Work task A
In the glaucoma passage, list every statement that relates glaucoma to a person's age.
Work task B
Write the next part of the glaucoma passage, beginning after its final sentence.

Glaucoma may not have symptoms until it is at an advanced stage.
Glaucoma is a group of eye conditions that damages the optic nerve that is essential for vision. This damage is caused by abnormally high pressure in the eyes. It can occur at any age but is more common in older adults. It is one of the leading causes of blindness in people aged over 60 years. Glaucoma may not have symptoms until it is at an advanced stage. Vision loss due to glaucoma can't be recovered; hence, regular eye check-ups are important for early diagnosis and treatment.
What causes glaucoma?
Glaucoma occurs due to optic nerve damage. The nerve gradually loses function, causing blind spots to develop in the visual field. The exact cause of this is unknown, but it is believed that nerve damage usually occurs due to increased pressure in the eyes.

Data block
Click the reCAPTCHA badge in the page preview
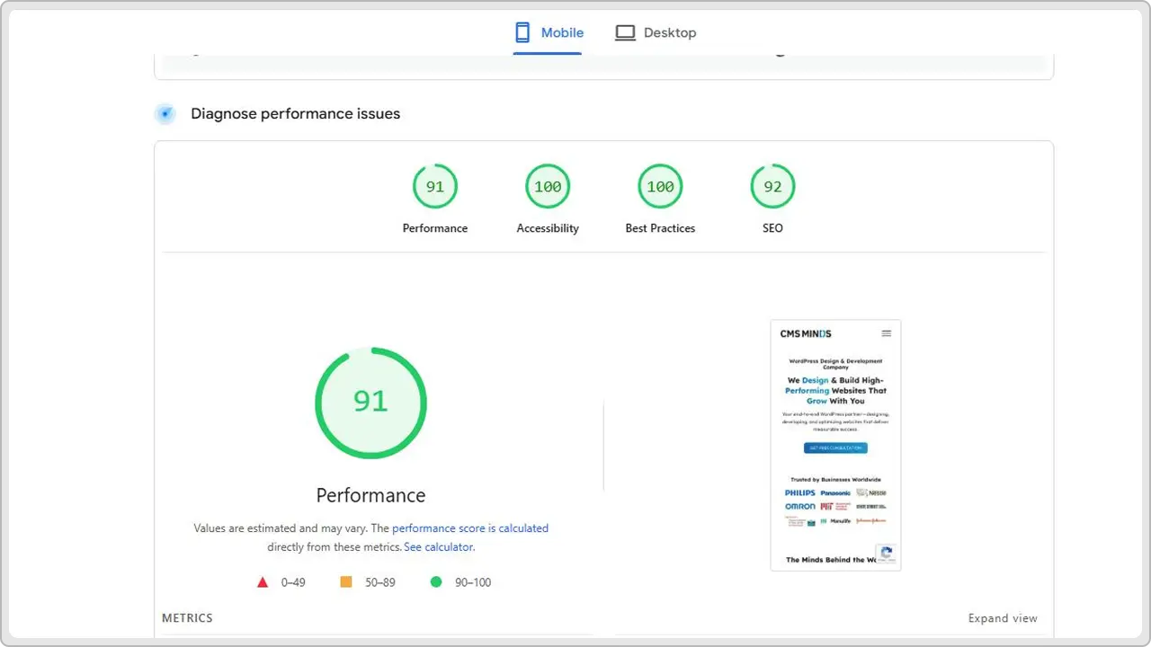Screen dimensions: 1151x647 (887, 554)
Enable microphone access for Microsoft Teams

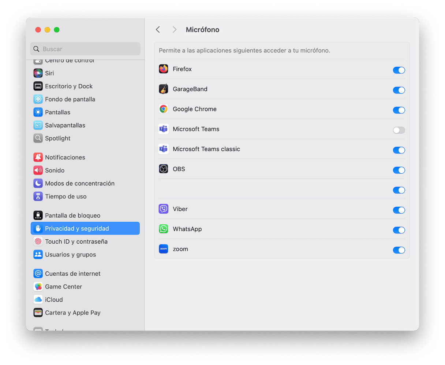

Expected output A
- It can occur at any age.
- It is more common in older adults.
- It is one of the leading causes of blindness in people aged over 60 years.

Expected output B
Eye pressure increases due to the build-up of internal fluid (aqueous humor) that flows throughout the eyes. The fluid drains through a tissue called the trabecular meshwork at the angle where the iris (colored part of the eye) and cornea meet. If there is an overproduction of the fluid or if the fluid doesn’t drain properly, the fluid builds up causing increased eye pressure.
Risk factors of glaucoma:
- High intraocular pressure (eye pressure)
- Age over 60 years
- Black, Asian, or Hispanic races
- Family history of glaucoma
- Heart disease
- Hypertension (high blood pressure)
- Sickle cell anemia
- Corneas that are thin in the center
- Myopia (Extreme nearsightedness) or hypermetropia (farsightedness)
- History of eye surgery
- Taking corticosteroid medications, especially eye drops, for a long time
What are the types of glaucoma?
There are several types of glaucoma. These include:
- Open-angle glaucoma: This is the most common form of the disease. The drainage angle formed by the cornea and iris remains open, but the trabecular meshwork is partially blocked, causing eye pressure to gradually increase. It may be asymptomatic until vision loss occurs.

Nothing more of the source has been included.